From 33e6ec5d4ffcf5b413c3fdc83b4d6ff7512ff1c4 Mon Sep 17 00:00:00 2001
From: grajguru <grajguru@microsoft.com>
Date: Tue, 7 Nov 2023 13:28:26 +0530
Subject: [PATCH 1/3] diffuser model load using model and path params

---
 mii/legacy/models/providers/diffusers.py |  9 +++++++--
 mii/legacy/models/providers/utils.py     | 20 ++++++++++++++++++++
 2 files changed, 27 insertions(+), 2 deletions(-)
 create mode 100644 mii/legacy/models/providers/utils.py

diff --git a/mii/legacy/models/providers/diffusers.py b/mii/legacy/models/providers/diffusers.py
index 721ac269..2985fd28 100644
--- a/mii/legacy/models/providers/diffusers.py
+++ b/mii/legacy/models/providers/diffusers.py
@@ -5,8 +5,11 @@
 import os
 import torch
 
+from .utils import attempt_load
+from mii.config import ModelConfig
 
-def diffusers_provider(model_config):
+
+def diffusers_provider(model_config: ModelConfig):
     from diffusers import DiffusionPipeline
 
     local_rank = int(os.getenv("LOCAL_RANK", "0"))
@@ -16,7 +19,9 @@ def diffusers_provider(model_config):
         kwargs["torch_dtype"] = torch.float16
         kwargs["revision"] = "fp16"
 
-    pipeline = DiffusionPipeline.from_pretrained(model_config.model_name, **kwargs)
+    pipeline = attempt_load(DiffusionPipeline.from_pretrained,
+                            model_config.model, model_config.model_path,
+                            kwargs=kwargs)
     pipeline = pipeline.to(f"cuda:{local_rank}")
     pipeline.set_progress_bar_config(disable=True)
     return pipeline
diff --git a/mii/legacy/models/providers/utils.py b/mii/legacy/models/providers/utils.py
new file mode 100644
index 00000000..e9da3bfc
--- /dev/null
+++ b/mii/legacy/models/providers/utils.py
@@ -0,0 +1,20 @@
+# Copyright (c) Microsoft Corporation.
+# SPDX-License-Identifier: Apache-2.0
+
+# DeepSpeed Team
+
+from mii.utils import is_aml, mii_cache_path
+
+
+def attempt_load(load_fn, model_name, model_path, cache_path=None, kwargs={}):
+    try:
+        value = load_fn(model_name, **kwargs)
+    except OSError:
+        if is_aml():
+            print(f"Attempted load but failed, retrying using model_path={model_path}")
+            value = load_fn(model_path, **kwargs)
+        else:
+            cache_path = cache_path or mii_cache_path()
+            print(f"Attempted load but failed, retrying using cache_dir={cache_path}")
+            value = load_fn(model_name, cache_dir=cache_path, **kwargs)
+    return value

From 05e3453315705fc82e33e4e27ae1fb46fa629c31 Mon Sep 17 00:00:00 2001
From: grajguru <grajguru@microsoft.com>
Date: Tue, 7 Nov 2023 18:21:43 +0530
Subject: [PATCH 2/3] for all exceptions

---
 mii/legacy/models/providers/utils.py | 6 +++---
 1 file changed, 3 insertions(+), 3 deletions(-)
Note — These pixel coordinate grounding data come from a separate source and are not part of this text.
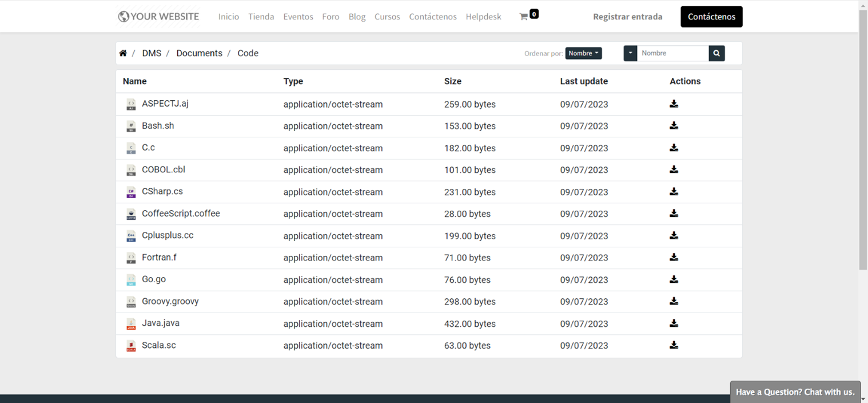Download the ASPECTJ.aj file
Image resolution: width=868 pixels, height=403 pixels.
click(x=674, y=104)
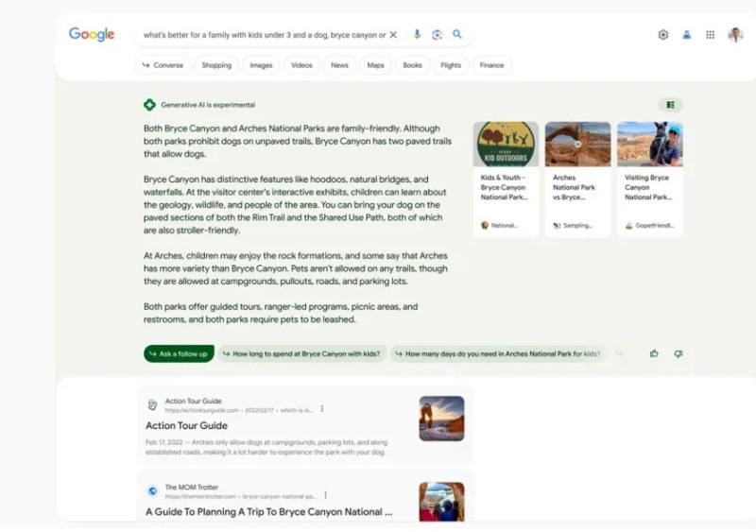The image size is (756, 532).
Task: Click the thumbs down feedback icon
Action: coord(678,353)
diff --git a/mii/legacy/models/providers/utils.py b/mii/legacy/models/providers/utils.py
index e9da3bfc..4a8e86e2 100644
--- a/mii/legacy/models/providers/utils.py
+++ b/mii/legacy/models/providers/utils.py
@@ -9,12 +9,12 @@
 def attempt_load(load_fn, model_name, model_path, cache_path=None, kwargs={}):
     try:
         value = load_fn(model_name, **kwargs)
-    except OSError:
+    except Exception as ex:
         if is_aml():
-            print(f"Attempted load but failed, retrying using model_path={model_path}")
+            print(f"Attempted load but failed - {str(ex)}, retrying using model_path={model_path}")
             value = load_fn(model_path, **kwargs)
         else:
             cache_path = cache_path or mii_cache_path()
-            print(f"Attempted load but failed, retrying using cache_dir={cache_path}")
+            print(f"Attempted load but failed - {str(ex)}, retrying using cache_dir={cache_path}")
             value = load_fn(model_name, cache_dir=cache_path, **kwargs)
     return value

From 03cb32f498345089b66dff366ebc1bf659d266b1 Mon Sep 17 00:00:00 2001
From: grajguru <grajguru@microsoft.com>
Date: Tue, 7 Nov 2023 23:14:27 +0530
Subject: [PATCH 3/3] flake

---
 mii/legacy/models/providers/diffusers.py | 3 ++-
 mii/legacy/models/providers/utils.py     | 8 ++++++--
 2 files changed, 8 insertions(+), 3 deletions(-)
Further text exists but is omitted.